Churkin said the resolution's chances of adoption were "zero".
"Almost the entire text and maybe particularly the annexes are permeated with the concept of the independence of Kosovo," he said.
Kosovo, where 90 per cent of the two million people are ethnic Albanians, has been run by the UN since 1999, when Nato bombs forced out Serb troops that were killing and expelling Albanians in a two-year war.
Substituting European representatives for the UN would reduce the influence of the Security Council, and by extension Russia, an ally of Serbia.
Jean-Marc de la Sabliere, France's UN ambassador, speaking on behalf of the sponsors, said it was difficult to guess what to do after four months of negotiations should the resolution be adopted.
He said the sponsors would consult with their capitals.
If Kosovo and Serbia reached an agreement, the council could adopt a resolution endorsing it.
If they did not, members would have to review what to do next. "We cannot say today.

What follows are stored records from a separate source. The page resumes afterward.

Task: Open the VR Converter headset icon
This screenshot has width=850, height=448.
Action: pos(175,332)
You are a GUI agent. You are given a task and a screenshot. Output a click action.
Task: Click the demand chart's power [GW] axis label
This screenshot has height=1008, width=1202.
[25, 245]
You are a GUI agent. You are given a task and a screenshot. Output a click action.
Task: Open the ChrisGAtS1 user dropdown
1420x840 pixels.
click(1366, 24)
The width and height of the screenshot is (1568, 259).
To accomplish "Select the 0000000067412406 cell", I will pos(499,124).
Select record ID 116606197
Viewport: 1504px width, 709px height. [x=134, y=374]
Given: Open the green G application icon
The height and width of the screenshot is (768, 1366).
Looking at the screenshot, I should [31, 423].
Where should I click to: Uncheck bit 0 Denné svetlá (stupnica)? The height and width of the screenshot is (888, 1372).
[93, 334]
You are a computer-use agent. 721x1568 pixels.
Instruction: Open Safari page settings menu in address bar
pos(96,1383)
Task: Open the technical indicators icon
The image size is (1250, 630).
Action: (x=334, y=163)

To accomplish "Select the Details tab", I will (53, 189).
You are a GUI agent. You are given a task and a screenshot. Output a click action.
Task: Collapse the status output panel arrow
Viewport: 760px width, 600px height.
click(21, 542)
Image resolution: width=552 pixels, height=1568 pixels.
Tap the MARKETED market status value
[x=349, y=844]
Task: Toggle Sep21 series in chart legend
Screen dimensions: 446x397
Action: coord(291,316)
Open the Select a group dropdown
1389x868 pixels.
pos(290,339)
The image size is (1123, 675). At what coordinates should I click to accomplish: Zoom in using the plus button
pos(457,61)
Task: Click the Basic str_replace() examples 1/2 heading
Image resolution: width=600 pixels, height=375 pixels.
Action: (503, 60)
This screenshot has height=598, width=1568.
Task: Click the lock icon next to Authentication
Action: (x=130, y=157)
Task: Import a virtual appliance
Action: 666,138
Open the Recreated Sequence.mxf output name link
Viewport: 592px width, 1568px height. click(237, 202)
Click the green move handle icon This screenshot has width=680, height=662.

We do not know," de la Sabliere said.
Ban Ki-moon, the UN secretary-general, expressed concern that Kosovo's leaders would declare unilateral independence from Serbia, even if this deprived them of European aid.
"I would hope that Kosovo will not take any unilateral action," Ban said.
"Any further delay or prolongation in this issue is not desirable, not only for Balkan states, but also for all European countries."
Western diplomats said Russia was not negotiating on the text so they would have to consult with their respective governments on the next step.
On Friday, Zalmay Khalilzad, the US ambassador, threatened to move forwards on Kosovo, which wants independence from Serbia, outside the Security Council whether Russia agreed or not to the resolution.
Khalilzad said if Russia continued to object "this will not stop the situation from moving forward, but it will be outside the Security Council framework, which is not what we want."